Examples & Tutorials

HPCSeries Core includes 12 comprehensive Jupyter notebooks demonstrating real-world use cases.

📓 All notebooks are located in: notebooks/ directory in the repository.

Getting Started

To run these notebooks locally:

# Clone the repository
git clone https://github.com/hpcseries/HPCSeriesCore.git
cd HPCSeriesCore

# Install HPCSeries with examples dependencies
pip install -e ".[examples]"

# Launch Jupyter
jupyter notebook notebooks/

Alternatively, install just the examples dependencies:

pip install jupyter matplotlib pandas seaborn scikit-learn

Notebook Catalog

All notebooks showcase real or realistic datasets and demonstrate practical use cases including: - Time-series analytics (rolling operations, reductions, transformations) - Robust statistics (median, MAD, outlier-resistant methods) - Anomaly detection (z-score and robust methods) - Multi-series processing (batched operations) - Missing data handling (masked operations)

00. Getting Started

Notebook: 00_getting_started.ipynb

Quick introduction to HPCSeries Core

Learn:
  • Basic statistical operations (sum, mean, std, etc.)

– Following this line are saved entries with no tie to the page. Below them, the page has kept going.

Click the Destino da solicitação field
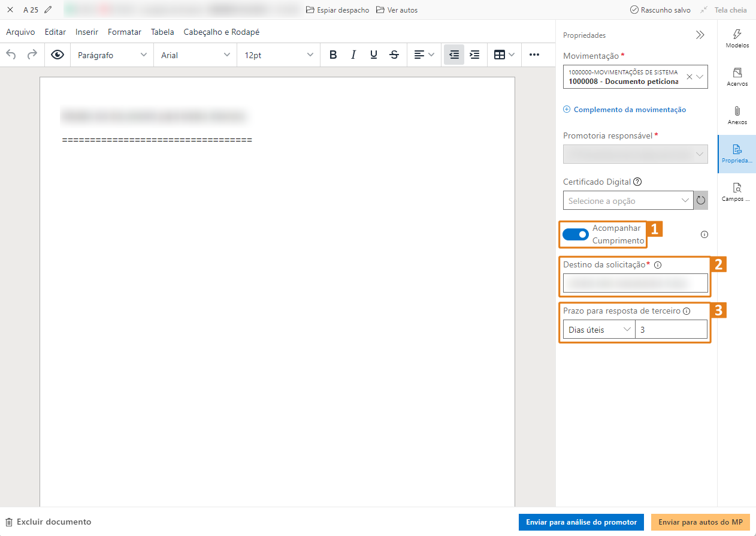Screen dimensions: 756x536 coord(635,283)
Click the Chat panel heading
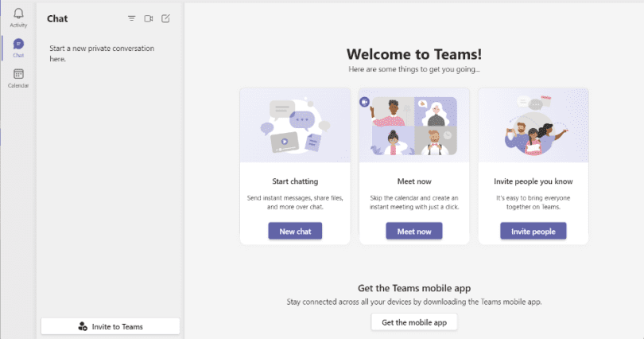 click(57, 18)
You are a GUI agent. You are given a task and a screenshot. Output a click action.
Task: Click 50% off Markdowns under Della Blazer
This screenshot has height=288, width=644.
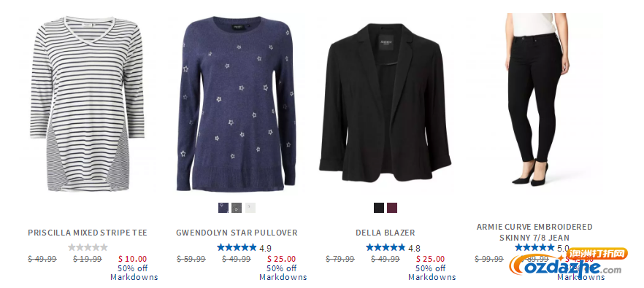coord(432,273)
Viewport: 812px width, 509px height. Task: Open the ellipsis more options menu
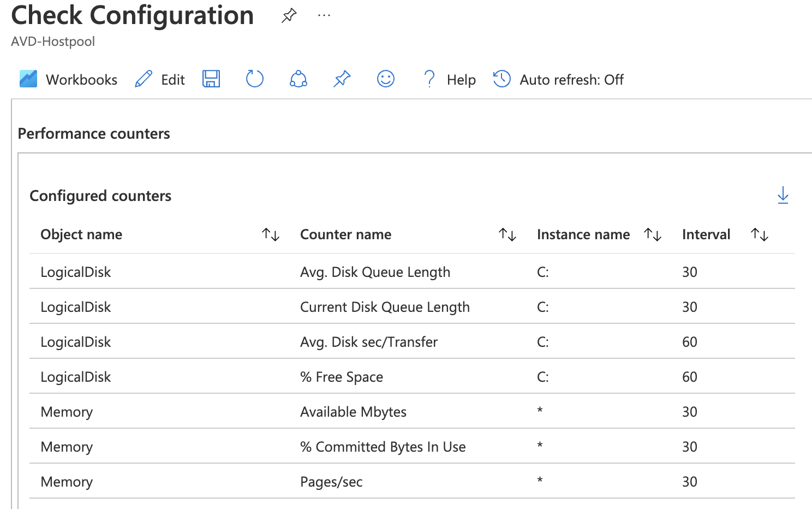point(324,15)
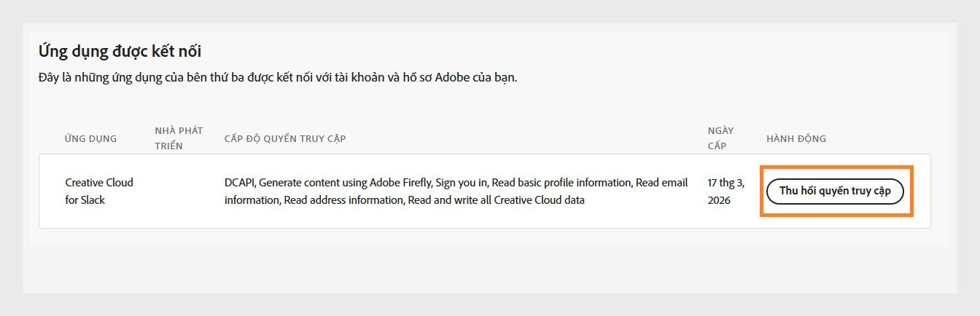The width and height of the screenshot is (980, 316).
Task: Click the grant date "17 thg 3, 2026"
Action: point(726,191)
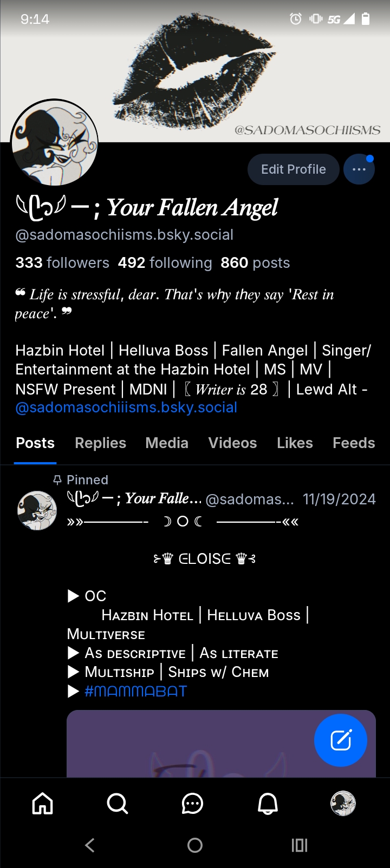Open the Notifications bell icon
The height and width of the screenshot is (868, 390).
(x=268, y=804)
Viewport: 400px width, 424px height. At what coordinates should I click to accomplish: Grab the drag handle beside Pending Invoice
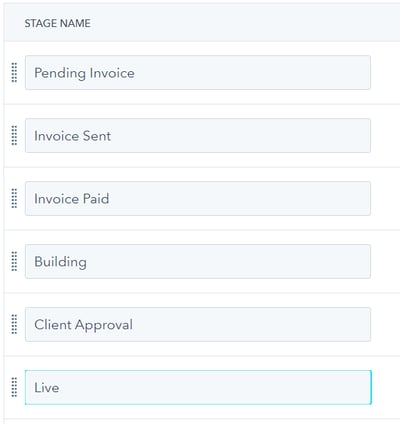coord(14,72)
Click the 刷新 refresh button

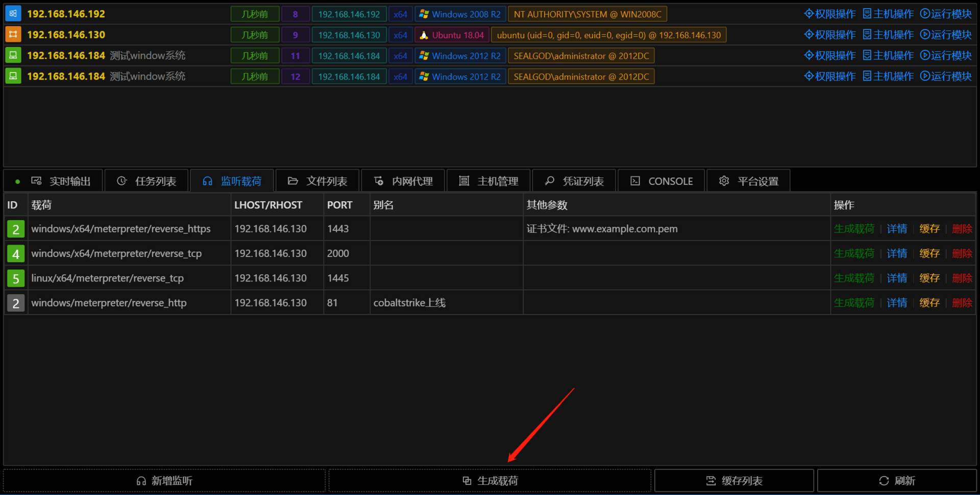coord(897,481)
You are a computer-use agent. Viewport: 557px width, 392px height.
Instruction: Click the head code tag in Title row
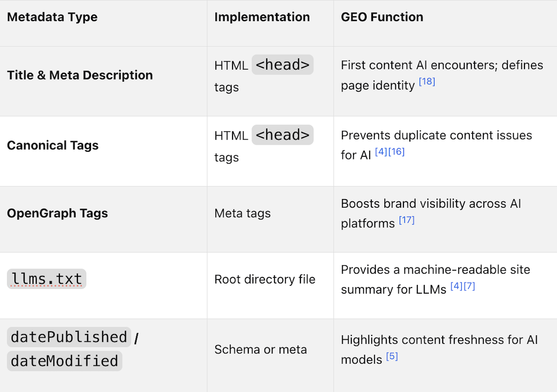(x=283, y=65)
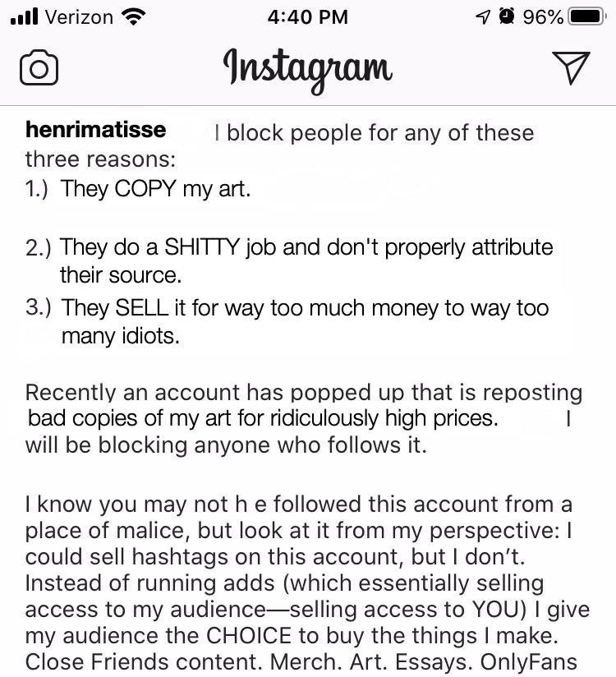The image size is (616, 677).
Task: Tap the reason about selling for too much money
Action: (287, 320)
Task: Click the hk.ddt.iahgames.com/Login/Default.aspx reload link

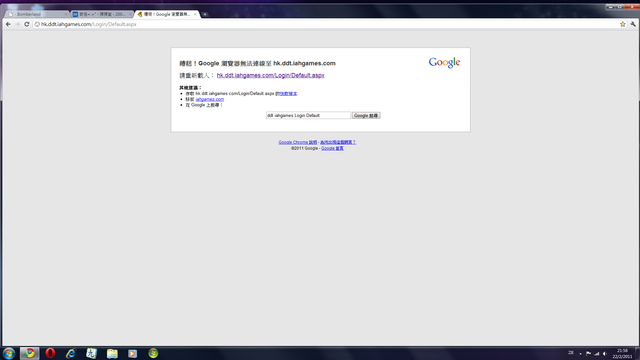Action: pos(270,75)
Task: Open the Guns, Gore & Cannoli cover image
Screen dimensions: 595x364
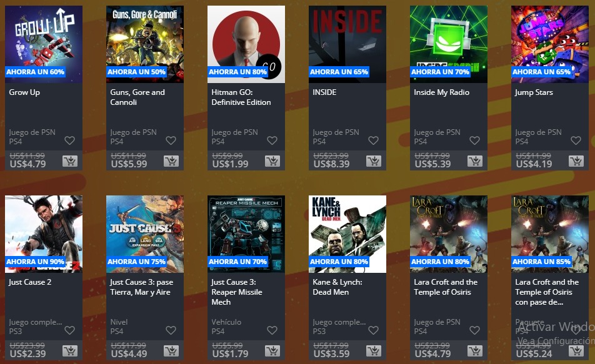Action: 145,44
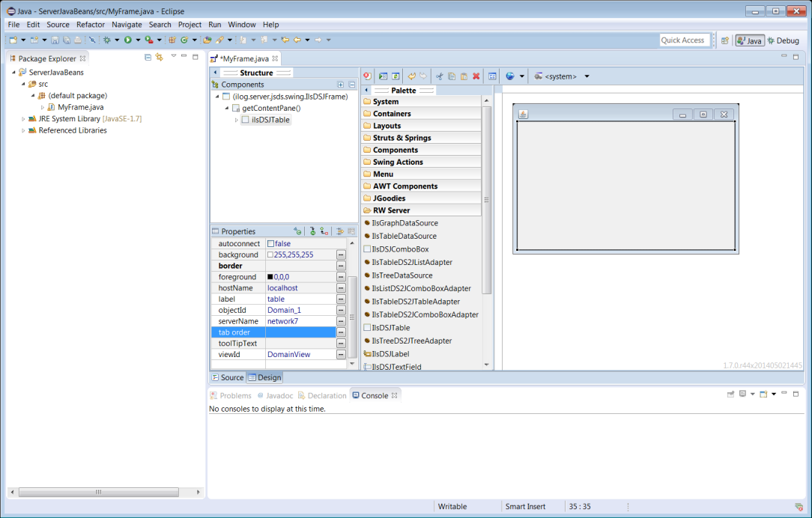Click the red Delete icon in designer toolbar

(x=476, y=76)
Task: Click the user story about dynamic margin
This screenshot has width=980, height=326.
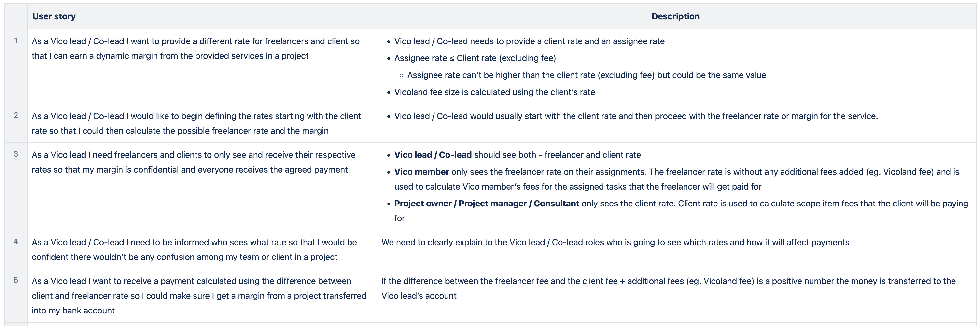Action: [x=196, y=49]

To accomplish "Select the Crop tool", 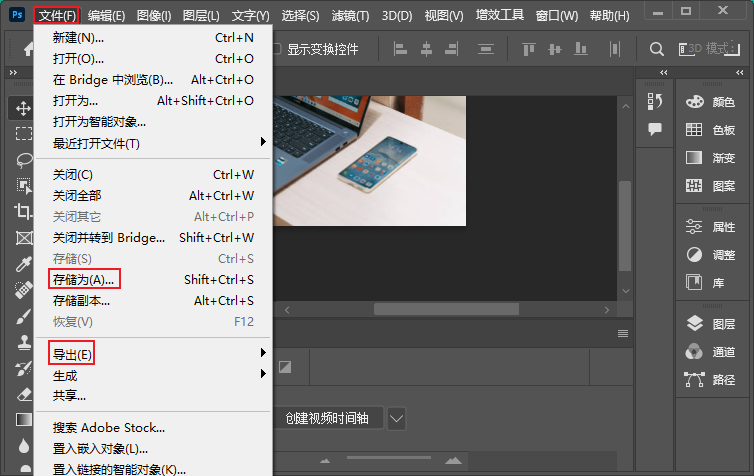I will click(22, 211).
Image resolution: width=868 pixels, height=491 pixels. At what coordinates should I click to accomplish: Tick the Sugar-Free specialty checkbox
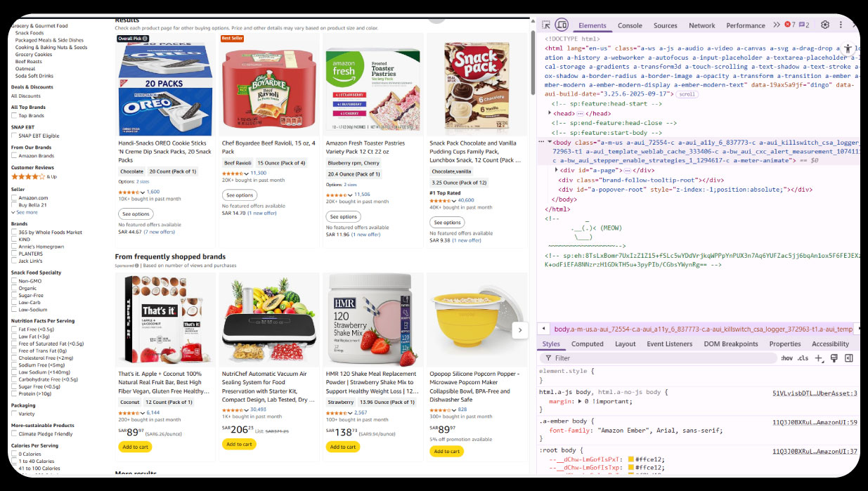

  • Rolling window operations

  • Auto-tuning calibration

  • CLI commands (hpcs cpuinfo)

  • Performance comparison with NumPy

Key Functions: hpcs.calibrate(), hpcs.rolling_mean(), hpcs.zscore()

Runtime: ~5 minutes

01. Rolling Mean vs Rolling Median

Notebook: 01_rolling_mean_vs_median.ipynb

Dataset: Daily temperature readings from a weather station (1 year)

Learn:
  • How rolling mean and rolling median differ

  • Why rolling median is more robust to sensor spikes/outliers

  • Performance comparison (50-100x faster than Pandas)

Key Functions: hpcs.rolling_mean(), hpcs.rolling_median(), hpcs.rolling_std()

Performance: 50-100x faster than pandas.rolling()

02. Robust Anomaly Detection (Climate Data)

Notebook: 02_robust_anomaly_climate.ipynb

Dataset: Historical climate data with extreme weather events

Learn:
  • Detect anomalies using z-scores

  • Robust detection using MAD (Median Absolute Deviation)

  • Why robust methods are better for real-world data

Key Functions: hpcs.detect_anomalies(), hpcs.detect_anomalies_robust(), hpcs.mad()

Use Case: Climate monitoring, weather stations, environmental sensors

03. Batched IoT Rolling Operations

Notebook: 03_batched_iot_rolling.ipynb

Dataset: Multiple IoT sensor streams with data gaps

Learn:
  • Process multiple time-series simultaneously

  • Handle sensor offline periods

  • Batched rolling operations for efficiency

Key Functions: hpcs.rolling_mean_batched(), hpcs.rolling_mean_masked()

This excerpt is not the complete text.